WORK TASK: Could you repeat, word for word, only the lines from the one containing "Акции (8, 2430)" through the final line of the records below?

GIVEN DATA:
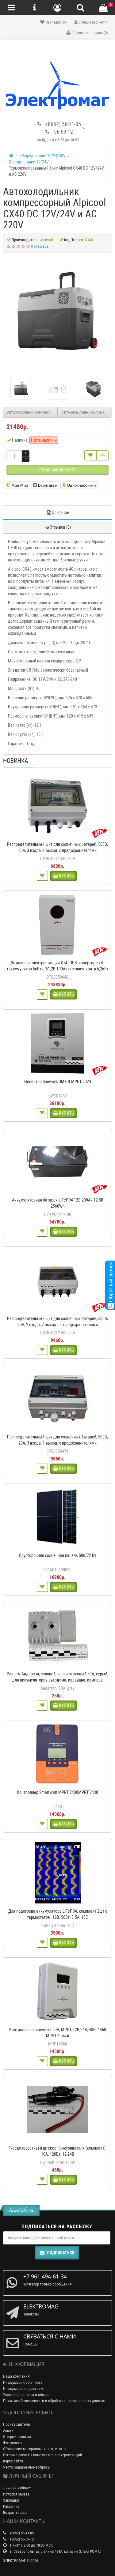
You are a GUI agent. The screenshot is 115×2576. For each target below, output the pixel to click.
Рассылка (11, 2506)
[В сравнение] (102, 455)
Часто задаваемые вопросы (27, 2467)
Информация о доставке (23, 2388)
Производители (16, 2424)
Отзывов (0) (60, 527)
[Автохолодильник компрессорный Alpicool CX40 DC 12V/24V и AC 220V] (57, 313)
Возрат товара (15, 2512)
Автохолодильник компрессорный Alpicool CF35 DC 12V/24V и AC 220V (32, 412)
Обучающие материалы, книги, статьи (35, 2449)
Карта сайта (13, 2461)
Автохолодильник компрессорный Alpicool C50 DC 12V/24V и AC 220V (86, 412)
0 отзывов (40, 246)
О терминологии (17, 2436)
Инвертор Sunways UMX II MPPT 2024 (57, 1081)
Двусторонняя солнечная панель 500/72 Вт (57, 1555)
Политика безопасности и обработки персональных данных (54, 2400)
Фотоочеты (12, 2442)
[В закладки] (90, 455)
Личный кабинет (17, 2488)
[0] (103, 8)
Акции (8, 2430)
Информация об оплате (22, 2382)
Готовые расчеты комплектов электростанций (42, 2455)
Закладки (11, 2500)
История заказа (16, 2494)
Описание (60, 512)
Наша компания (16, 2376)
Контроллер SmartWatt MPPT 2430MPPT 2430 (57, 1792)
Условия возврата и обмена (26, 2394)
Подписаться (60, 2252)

ANSWER BOX:
Акции (8, 2430)
Информация об оплате (22, 2382)
Готовые расчеты комплектов электростанций (42, 2455)
Закладки (11, 2500)
История заказа (16, 2494)
Описание (60, 512)
Наша компания (16, 2376)
Контроллер SmartWatt MPPT 2430MPPT 2430 (57, 1792)
Условия возврата и обмена (26, 2394)
Подписаться (60, 2252)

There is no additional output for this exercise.